Records provided section start
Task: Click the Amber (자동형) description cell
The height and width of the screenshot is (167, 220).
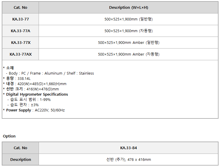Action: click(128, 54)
Records provided section end
Records provided section start
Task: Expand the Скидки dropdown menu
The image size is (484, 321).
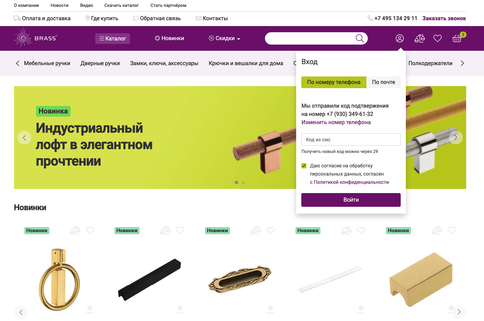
Records provided section end
* [What the exercise asks]:
Please find the lines in the data that contain the word "Task" and copy them.

* [Solution below]:
Task: Click the Amber (자동형) description cell
Task: Expand the Скидки dropdown menu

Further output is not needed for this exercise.